# Ants living in my plant's pot.



## Slartibartfast (Oct 6, 2008)

When I water my plant, a gazillion ants start evacuating, carrying their eggs. They're just tiny pissants, otherwise known as picnic or sugar ants, so I hope they don't eat the roots or anything terrible like that.  They don't travel up the stalk, thank goodness.  I wouldn't want them sucking the resin out of my trichomes. 

I know they will have eaten the earthworms I put in the soil back in May.  I think I'm about 4 weeks from harvest now, so I don't want to try poison on the soil.  I did try spraying the pot all over, under, and around it, and then flooding the pot with water so when the ants run away, they'll run into the poison.  It didn't work as well as I hoped.  Anyone here know of problems ants will cause?  What can I do, if anything?

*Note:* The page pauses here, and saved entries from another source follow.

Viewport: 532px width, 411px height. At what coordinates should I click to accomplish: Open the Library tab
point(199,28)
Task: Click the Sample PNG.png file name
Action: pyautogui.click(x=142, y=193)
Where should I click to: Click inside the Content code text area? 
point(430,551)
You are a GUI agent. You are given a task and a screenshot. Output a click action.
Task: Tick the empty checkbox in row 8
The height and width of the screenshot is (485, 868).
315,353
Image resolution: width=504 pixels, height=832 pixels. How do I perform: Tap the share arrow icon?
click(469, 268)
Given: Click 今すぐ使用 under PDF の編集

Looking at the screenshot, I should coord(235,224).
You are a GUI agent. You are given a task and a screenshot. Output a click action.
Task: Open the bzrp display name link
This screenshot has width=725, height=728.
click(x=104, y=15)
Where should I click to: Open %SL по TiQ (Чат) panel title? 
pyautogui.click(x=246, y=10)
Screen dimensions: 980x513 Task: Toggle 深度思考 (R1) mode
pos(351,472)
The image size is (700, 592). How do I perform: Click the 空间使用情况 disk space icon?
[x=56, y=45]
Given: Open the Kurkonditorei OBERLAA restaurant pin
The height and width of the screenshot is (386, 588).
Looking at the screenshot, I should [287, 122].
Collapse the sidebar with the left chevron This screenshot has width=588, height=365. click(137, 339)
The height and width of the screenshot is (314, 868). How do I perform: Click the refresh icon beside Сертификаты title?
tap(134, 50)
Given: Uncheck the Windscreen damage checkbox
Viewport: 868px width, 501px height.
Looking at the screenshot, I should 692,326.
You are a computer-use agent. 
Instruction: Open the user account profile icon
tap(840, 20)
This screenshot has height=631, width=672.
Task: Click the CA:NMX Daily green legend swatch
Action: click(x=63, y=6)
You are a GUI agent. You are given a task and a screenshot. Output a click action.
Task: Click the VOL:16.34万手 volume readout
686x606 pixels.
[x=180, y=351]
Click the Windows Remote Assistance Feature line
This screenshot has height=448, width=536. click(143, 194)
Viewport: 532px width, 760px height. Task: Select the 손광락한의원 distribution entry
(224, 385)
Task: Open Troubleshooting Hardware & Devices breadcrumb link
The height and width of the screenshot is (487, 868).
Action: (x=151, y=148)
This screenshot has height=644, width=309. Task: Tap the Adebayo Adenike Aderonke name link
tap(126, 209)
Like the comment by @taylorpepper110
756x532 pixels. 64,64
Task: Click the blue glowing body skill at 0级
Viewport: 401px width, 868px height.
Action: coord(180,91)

For all I know, maybe they help aerate the soil.


----------



## Kupunakane (Oct 6, 2008)

Hey there Slartibartfast,

  I think that your right about waiting. I mean if you have had them this long, and you are this close to harvest, I would treat everything as if they are not there, and hope for the best.
 Good Luck, and do let us know what happens.

smoke in peace
Kingkahuuna


----------



## time4tokin20s (Oct 6, 2008)

I've seen them living in the gravel at the bottom of pots without any noticed ill effects.


----------



## 3patas (Oct 6, 2008)

i dont think it wont hurt the plant  but in my opinion i will keep them  , actually it will help me to protect my plant from other bugs that  might hurt my plant


----------



## 4u2sm0ke (Oct 7, 2008)

Im sorry..i read that ants are bad for plants.  Are they crawling on the plant at all?..do you see them at the top?..Thanks for shareing with us..and do keep us in formed


----------



## That crazy vancouver guy (Oct 7, 2008)

actually... the ants may form a symbiotic relationship with the plant, but I could be wrong... fer instance... the x-bioch used to have this plant in the front garden called a peonay (spelling?) that had this really sticky resin over the flower bulb... well, if ants didn't come and remove this resin off the bulb, the flower didn't fully bloom ... and this thing was huge... the size of a small red dodge ball... and the bud covered in the resin was the size of a golf ball... but it needed the ants to clean the resin off for the flower to be released... I watched them do this:hubba:


----------



## 4u2sm0ke (Oct 7, 2008)

I got this from " Ask Ed "...by Ed Rosenthal


The ants are making nests in the planting medium of the containers. This messes with the roots. they are aphid ranchers. Aphids suck the juices of the plants and concentrate the sugars in a "honeydew". the ants squeeze the aphids to harvest the honeydew. Ants protect aphids from predation by other creatures. Aphids harm plants in three ways: they suck vital juices from the plant, their "honeydew" promotes infections, and they are often vectors for desease, spreading bacterial and viral infections. Although it may seem as if the ants are everywhere, once you follow the trails, you will probably find that the ants are only colonizing a few containers or a few holes in the garden. The ants must be eliminated. there are many ways to do this without using poisons. Mixes of sugar, boric acid and diatomacious earth can be placed in the ant' path. the substances coat the ants' exoskeleton and puncture it so the creatures dehydrate. A sticky barrier can be placed on the stems of the plants so that ants cannot climb up. Nurseries selll Tanlefoot(r) made for this purpose. Ant colonies are exterminated professionally using a solution of pyrethrum poured into their holes. Ant bait is also very effective. Cinnamon is by far the most effective and killer/repellent. It is both repugnant and fatal to ants. As you sprinkle it or water into the soil, you will see the ants scurrying out of their nests. With a spoon, sprinkle ground cinnamon, the regular spice type that you can purchase at the grocery store, on the top of the planting medium. Then make a drench using 2 rounded tablespoons of grounded cinnamon per gallon of hot water. Let the water cool to room temperature then add a liquid pyrethrum insecticide into the solution as directed. A surfactant such as coco-wet(r) will make the solution more effective. Use the solution as a drench. Beneficial nemotodes should be added to the medium. These microscopic creatures atttck various insects including ants and help prevent their return. To keep the ants out, the perimeter should be lined with a inch-wide barrier of diatomaceous earth and cinnamon powder. If the ants have encouraged an aphid infestation, be sure to treat for aphids once the ants have been eliminated.


Hope this helps


----------



## That crazy vancouver guy (Oct 7, 2008)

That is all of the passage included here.